# Uit te voeren taak
Neem alle rijen vanaf het begin tot en met de rij met "Idioma (254, 53)" opnieuw over en vervang daarin "Navegar" door "Explorar", terwijl u al het overige ongewijzigd laat. Laat de afbeeldingen weg uit uw antwoord.

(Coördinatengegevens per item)

- - - - -

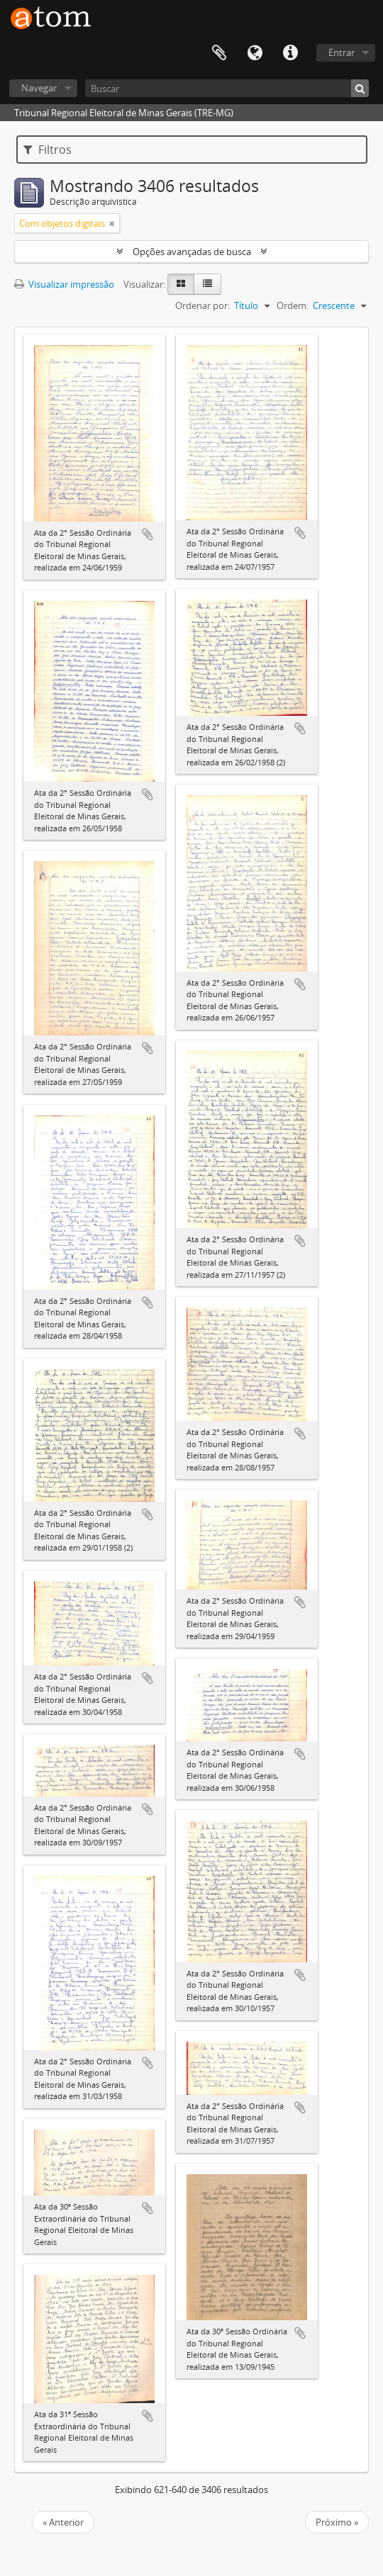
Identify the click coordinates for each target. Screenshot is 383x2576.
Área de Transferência (219, 53)
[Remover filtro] (112, 223)
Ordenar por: (202, 305)
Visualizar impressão (64, 284)
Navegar (39, 87)
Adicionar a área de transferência (147, 534)
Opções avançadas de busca (192, 251)
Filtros (47, 149)
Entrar (341, 52)
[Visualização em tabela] (207, 284)
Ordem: (293, 305)
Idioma (254, 53)
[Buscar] (227, 88)
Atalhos (290, 53)
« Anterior (63, 2522)
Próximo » (337, 2522)
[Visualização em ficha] (180, 284)
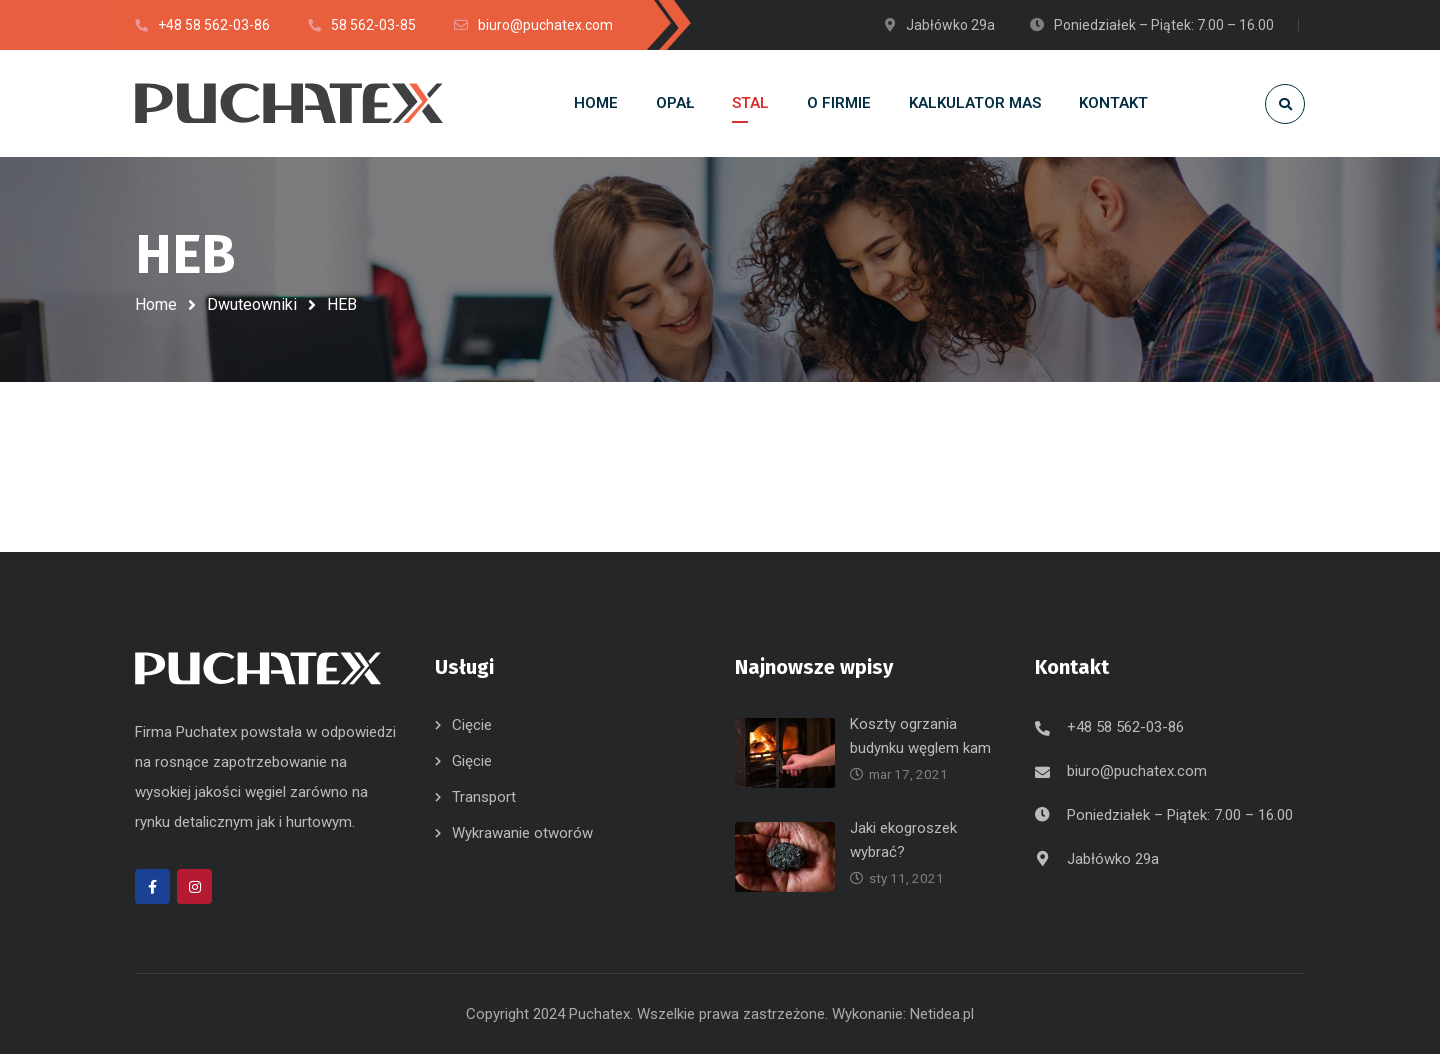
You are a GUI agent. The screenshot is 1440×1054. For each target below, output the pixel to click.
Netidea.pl (942, 1014)
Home (156, 304)
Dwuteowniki (252, 304)
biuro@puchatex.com (1137, 771)
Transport (484, 797)
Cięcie (472, 725)
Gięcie (472, 761)
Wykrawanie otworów (522, 833)
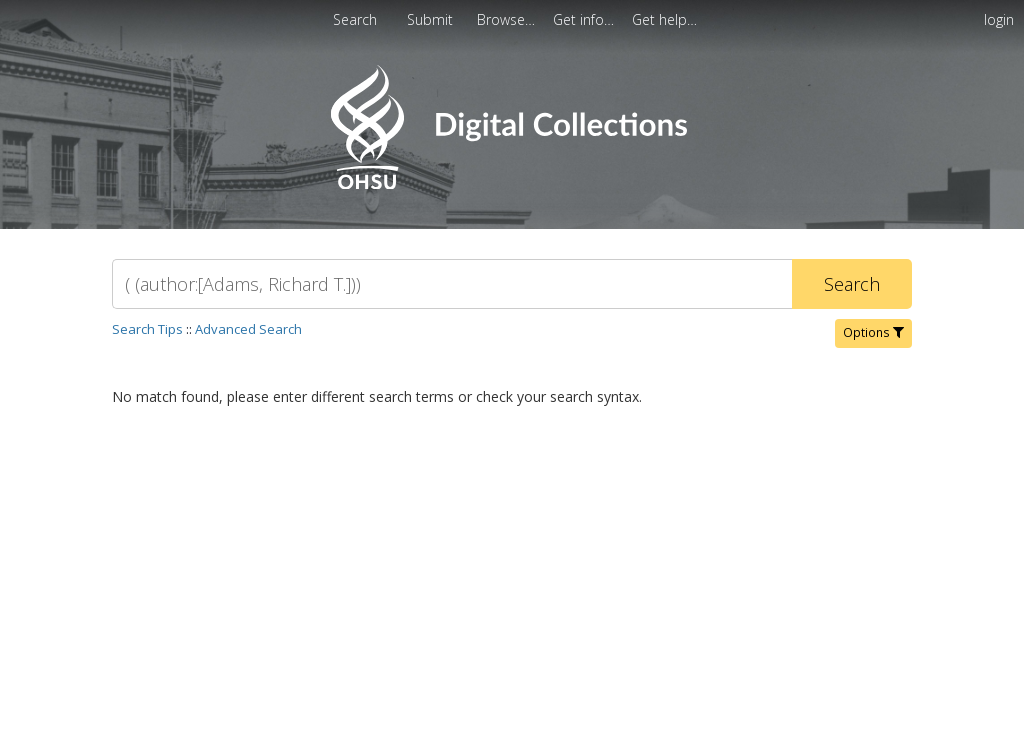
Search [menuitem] (355, 19)
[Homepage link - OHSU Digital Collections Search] (511, 184)
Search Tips (147, 329)
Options (873, 332)
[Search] (452, 284)
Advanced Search (248, 329)
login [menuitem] (999, 19)
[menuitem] (508, 19)
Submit (432, 19)
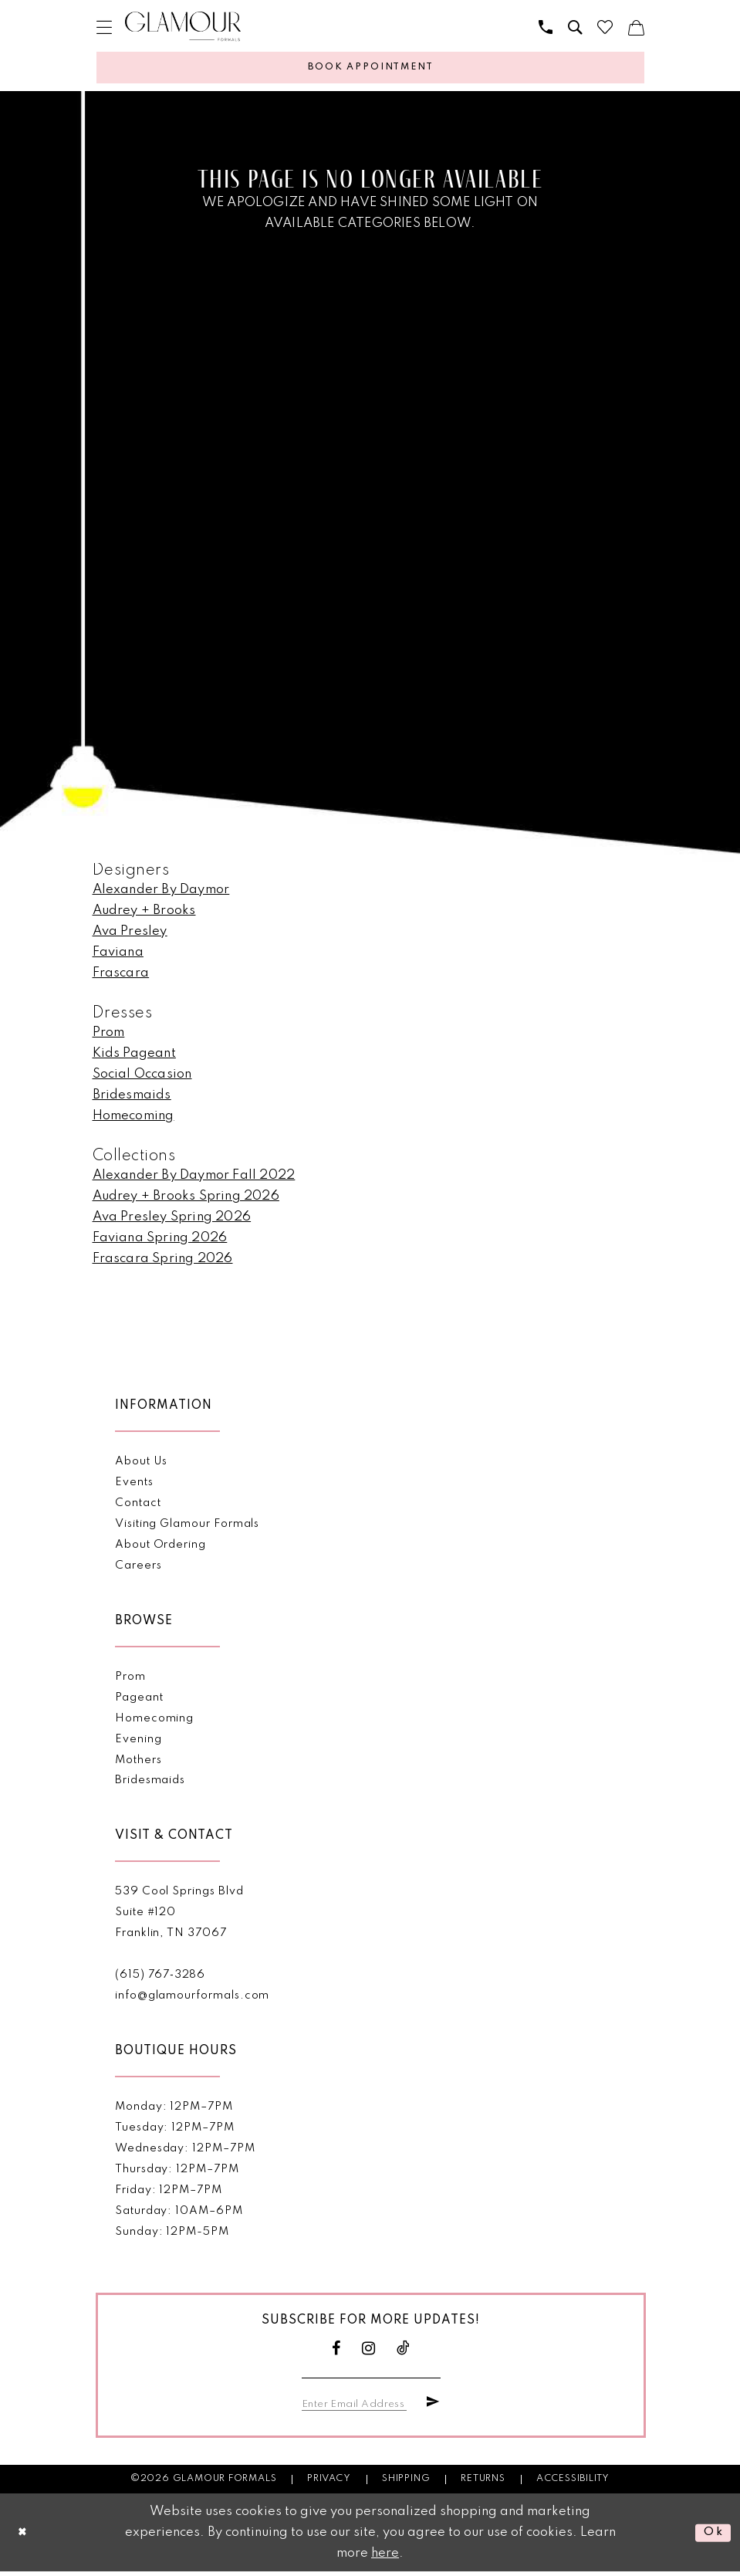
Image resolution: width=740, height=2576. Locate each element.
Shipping (406, 2483)
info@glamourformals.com (192, 1998)
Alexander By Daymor (161, 892)
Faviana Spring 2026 (160, 1240)
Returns (483, 2483)
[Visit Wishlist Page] (605, 27)
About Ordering (160, 1547)
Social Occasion (142, 1077)
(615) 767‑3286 (160, 1977)
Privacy (329, 2483)
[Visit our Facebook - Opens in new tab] (336, 2352)
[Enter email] (358, 2406)
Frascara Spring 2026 (163, 1261)
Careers (138, 1568)
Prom (109, 1035)
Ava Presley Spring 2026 (172, 1220)
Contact (138, 1506)
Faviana (118, 955)
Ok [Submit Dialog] (712, 2537)
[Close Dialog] (24, 2537)
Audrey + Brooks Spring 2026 (186, 1199)
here (385, 2557)
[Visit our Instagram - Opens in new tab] (369, 2352)
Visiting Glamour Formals (187, 1527)
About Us (141, 1464)
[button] (104, 27)
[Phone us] (545, 27)
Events (134, 1485)
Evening (138, 1742)
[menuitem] (104, 27)
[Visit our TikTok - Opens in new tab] (403, 2351)
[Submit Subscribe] (431, 2406)
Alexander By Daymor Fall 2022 (194, 1178)
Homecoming (133, 1119)
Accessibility (573, 2483)
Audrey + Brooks (144, 913)
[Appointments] (370, 69)
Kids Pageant (134, 1056)
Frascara (121, 976)
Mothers (138, 1763)
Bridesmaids (132, 1098)
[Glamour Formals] (183, 27)
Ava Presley (130, 934)
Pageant (139, 1700)
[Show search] (575, 27)
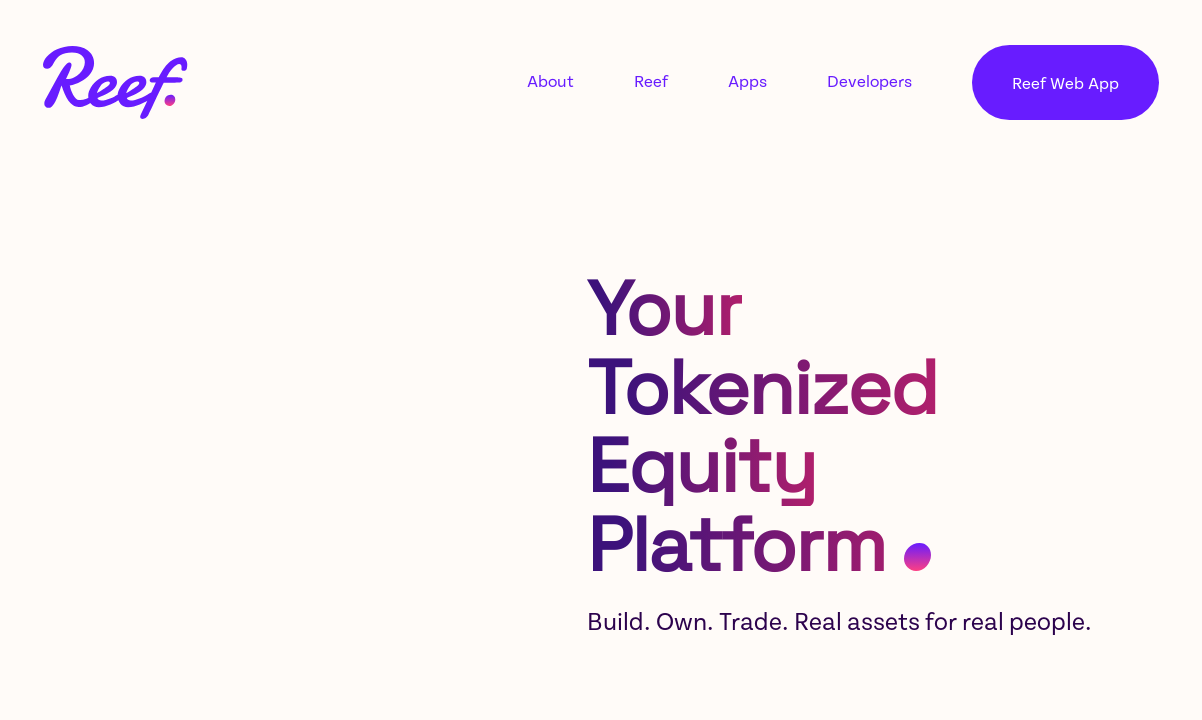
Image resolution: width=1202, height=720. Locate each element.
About (550, 82)
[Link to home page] (115, 82)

- - - - -

# Antwoord
Identify the click coordinates for each target. Screenshot is 383x2576.
Área de Transferência (219, 53)
[Remover filtro] (112, 223)
Ordenar por: (202, 305)
Visualizar impressão (64, 284)
Explorar (39, 87)
Adicionar a área de transferência (147, 534)
Opções avançadas de busca (192, 251)
Filtros (47, 149)
Entrar (341, 52)
[Visualização em tabela] (207, 284)
Ordem: (293, 305)
Idioma (254, 53)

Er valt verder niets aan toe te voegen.